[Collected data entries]

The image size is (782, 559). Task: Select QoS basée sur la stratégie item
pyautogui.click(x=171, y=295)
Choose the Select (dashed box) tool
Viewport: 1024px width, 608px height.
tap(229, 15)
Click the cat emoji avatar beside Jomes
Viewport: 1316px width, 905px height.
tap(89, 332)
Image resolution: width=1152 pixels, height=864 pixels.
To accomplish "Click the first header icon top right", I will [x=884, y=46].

--

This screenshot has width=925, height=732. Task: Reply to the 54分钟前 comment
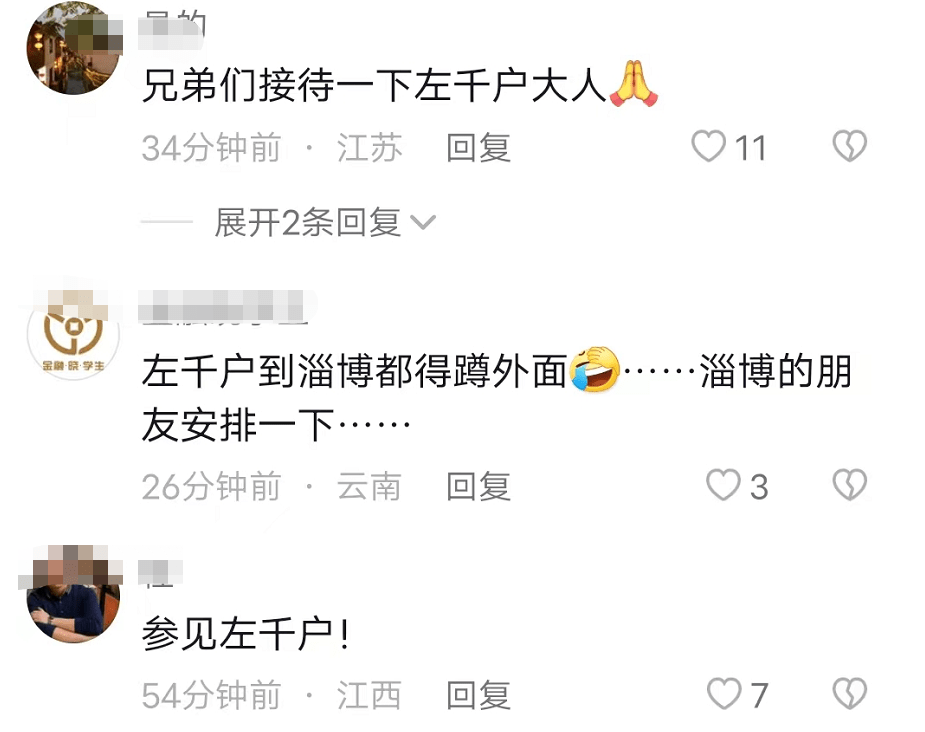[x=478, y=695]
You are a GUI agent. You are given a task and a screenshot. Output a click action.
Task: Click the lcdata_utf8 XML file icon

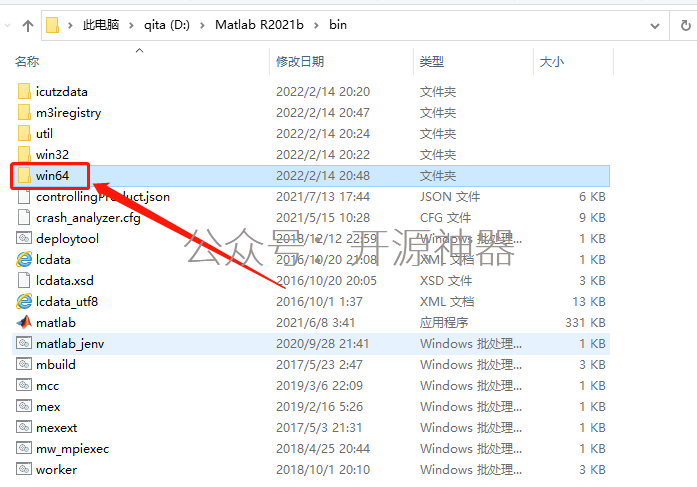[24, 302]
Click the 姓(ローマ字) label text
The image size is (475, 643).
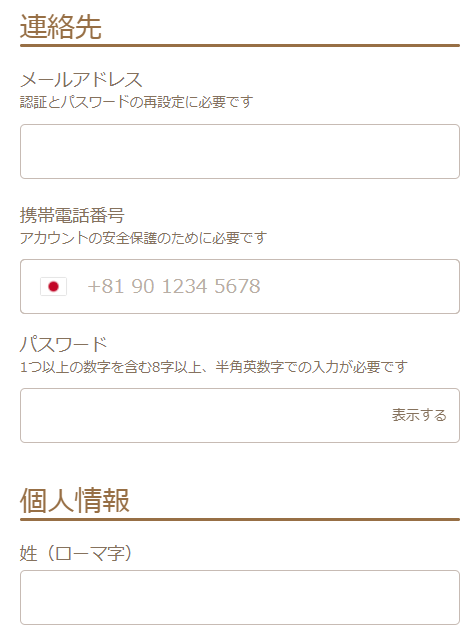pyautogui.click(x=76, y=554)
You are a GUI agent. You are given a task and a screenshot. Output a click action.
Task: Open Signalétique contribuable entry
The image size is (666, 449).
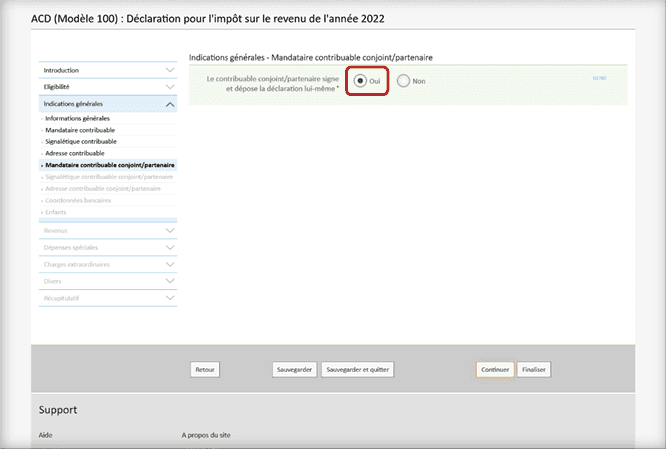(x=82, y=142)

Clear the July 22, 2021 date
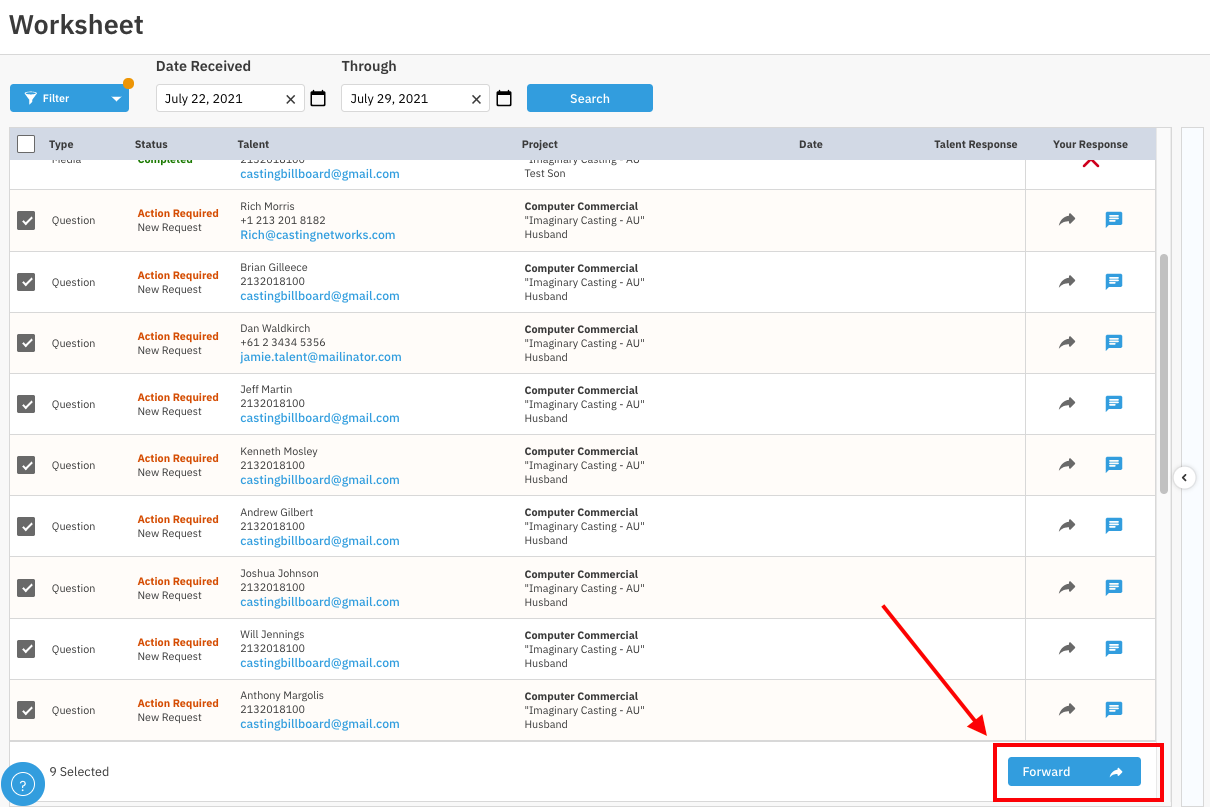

**What you should do**
Starting with the line that has "Task: Open Signalétique contribuable entry" and going on through the line that has "Clear the July 22, 2021 date", transcribe the records above exactly, but skip the pictures.

**Your response**
Task: Open Signalétique contribuable entry
The image size is (666, 449).
(x=82, y=142)

Clear the July 22, 2021 date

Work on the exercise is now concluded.